「北九州・福岡・広島」旅行

 12月22日〜24日にかけて、2泊3日の旅行に出かけた。今回は北九州〜福岡〜広島と3つの都市を回ったが、いずれも初めて訪れる場所であったため、新鮮で実り多い旅となった。

 北九州市八幡製鉄所以来の工業都市であり、現在は従来のものづくり産業偏重から、それと共存する形での環境先進都市へと脱却を図ろうと、様々な取り組みを行っている。小倉駅周辺では、緑地が広がる街中にモノレールが走り、その背景に広がる青空に屹立する煙突は、この都市を象徴している風景だと思う。重化学工業と環境との両立は、今や世界的な課題であるだけに、今後の北九州の動向に注目していきたい。

 福岡市は想像以上の大きさだった。人口規模でいうと、147万人の京都市とそれほど変わらないものの、街の活気は大阪のそれに匹敵するものを感じた。今後も人口の集積が続くであろうこの街では、いかに都市としての魅力を育み、個性を創出するかが問題だと思う。外から来た人間として真っ先に目に付いた、屋台の連なりや、井上陽水ら、著名なミュージシャンを多数輩出したストリート文化などを大事にしていくことが鍵かと思う。

 また、両市に共通していえることだが、立地の観点からアジア諸国との関係が非常に密である。例えば、福岡から釜山まで、フェリーで2時間強で行くことができる。事実、福岡を訪れる外国人観光客のおよそ75%がアジアからであり、港の貿易額の75%もアジアが占める。アジアとの経済関係が今後ますます重要となってくるなかで、この立地は大きなアドバンテージとなる。

 この2都市では、市の産業担当の方々から、直接ご説明いただくことができ、大変勉強となった。お忙しいところ、お時間を割いていただいた両市職員の方々にお礼申し上げたい。

 所変わって、広島市で、こちらも中国ブロックの中心都市だが、福岡に比べるとやはり落ち着いた印象であった。個人的には、これぐらいの規模のほうが暮らす分にはよいのではないかと思う。人口規模としては、117万人といったところで、政令市の中でも多いほうかと思うが、雰囲気としては先述の北九州や仙台に似ているように思える。街全体が良い意味でコンパクトにまとまっているのではないだろうか。

 こちらは、特に誰に会うでもなかったため、観光客気分を隠すこともなく、宮島・原爆ドーム平和記念公園あたりを闊歩した。
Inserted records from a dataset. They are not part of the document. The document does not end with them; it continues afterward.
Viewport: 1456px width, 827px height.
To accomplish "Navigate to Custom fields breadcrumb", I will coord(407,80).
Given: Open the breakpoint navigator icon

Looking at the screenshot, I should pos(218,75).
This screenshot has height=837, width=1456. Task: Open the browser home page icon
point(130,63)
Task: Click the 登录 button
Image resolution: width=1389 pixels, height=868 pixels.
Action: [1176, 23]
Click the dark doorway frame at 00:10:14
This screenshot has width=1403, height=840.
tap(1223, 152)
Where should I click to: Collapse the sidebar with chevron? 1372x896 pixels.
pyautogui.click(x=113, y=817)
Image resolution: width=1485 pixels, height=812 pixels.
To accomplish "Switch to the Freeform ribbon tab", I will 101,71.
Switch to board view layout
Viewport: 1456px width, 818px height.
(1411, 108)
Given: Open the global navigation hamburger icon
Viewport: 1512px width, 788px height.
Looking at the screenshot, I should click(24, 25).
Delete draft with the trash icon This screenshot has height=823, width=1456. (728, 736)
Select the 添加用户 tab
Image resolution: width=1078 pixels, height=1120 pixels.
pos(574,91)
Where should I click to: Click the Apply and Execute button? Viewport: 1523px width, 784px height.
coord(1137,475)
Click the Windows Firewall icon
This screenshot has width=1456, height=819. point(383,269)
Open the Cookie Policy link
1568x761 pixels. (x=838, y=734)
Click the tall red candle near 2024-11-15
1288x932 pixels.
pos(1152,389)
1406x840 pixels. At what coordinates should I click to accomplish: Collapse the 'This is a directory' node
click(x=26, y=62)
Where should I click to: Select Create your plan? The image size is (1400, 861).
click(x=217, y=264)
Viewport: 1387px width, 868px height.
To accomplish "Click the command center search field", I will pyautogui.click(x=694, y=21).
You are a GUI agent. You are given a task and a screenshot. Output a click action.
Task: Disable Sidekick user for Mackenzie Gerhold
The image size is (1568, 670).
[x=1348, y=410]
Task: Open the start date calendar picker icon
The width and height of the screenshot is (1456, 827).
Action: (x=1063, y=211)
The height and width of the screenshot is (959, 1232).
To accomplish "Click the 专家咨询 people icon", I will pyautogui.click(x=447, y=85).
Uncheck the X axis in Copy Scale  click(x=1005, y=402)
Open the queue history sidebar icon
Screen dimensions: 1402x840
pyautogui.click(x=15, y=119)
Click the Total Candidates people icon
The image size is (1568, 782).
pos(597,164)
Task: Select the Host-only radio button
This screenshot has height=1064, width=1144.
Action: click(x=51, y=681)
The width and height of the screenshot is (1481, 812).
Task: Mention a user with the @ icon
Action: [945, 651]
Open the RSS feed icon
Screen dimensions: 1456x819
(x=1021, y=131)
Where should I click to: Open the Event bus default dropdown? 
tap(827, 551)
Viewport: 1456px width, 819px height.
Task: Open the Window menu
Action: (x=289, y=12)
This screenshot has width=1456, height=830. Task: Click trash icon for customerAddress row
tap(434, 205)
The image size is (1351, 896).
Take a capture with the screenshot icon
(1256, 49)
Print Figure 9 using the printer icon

 宮島は広かった。海に浮かぶ鳥居はやはり印象的で、日本三景の名に恥じないものだった。日本三景では、天の橋立だけまだ見たことがないので、京都にいる間に見に行こうと思う。

 月並だが、原爆関連の施設では色々と考えさせられることが多かった。しかし、それは“26歳の今”訪れたからこそ得られた感慨なのだろう。平和記念公園内の資料館があるのだが、こういった施設は例えば小中学校時など、まだ幼い時分に学校行事で訪れることが多いと思う。それはそれで大事だと思うが、ある程度の経験を経た年齢となって訪れるた際に受ける、違った印象も重要ではないか。生涯教育の大切さを実感した。

 さて、旅行は概略以上のようなものだった。今回は、職場の上司でもある父が、自主研究会の一環として、福岡・北九州の職員の方々から産業政策についてのお話を聞く機会があるということだったので、勉強のためにそれにくっついて行ったというところが本当のところである。旅行自体とは直接関係がないが、今回強く感じたことがあったので、ここに記録しておきたいと思う。

 我々、自治体の職員は、それぞれの都市や地域をいかに活性化させていくかを考える必要がある。そのために、常に「我がまち」のアンテナを張って世の中を観察することが重要であることはいうまでもない。僕であれば、「京都市」というアンテナを尺度として物事を観察する。しかし、同時にそれが「色眼鏡」になってはいないだろうか。我々は、国家公務員や企業と異なり、一般市民に最も近い仕事を行う。そのため、より良い政策を立案するためには、市民の感覚に根ざした思考をする必要がある。そこにこそ、自治体職員が独立して存在する意義がある。普通の市民は普段、物事を考える際、自分の住む地域をそこまで意識していないだろう。アンテナが優れているがゆえに、かえって色眼鏡化して、市民感覚を歪めはしないだろうか。

 少し肩の力を抜き、バランスの取れた視点で物事を観察することが大切なのではないかと思う。もっというと、何が何でも「京都市」という窓を通して考えることを続けていたら、人生楽しくないと思う。自分らしい見方から生まれる創造性を、今後はもっと大事にしていきたい。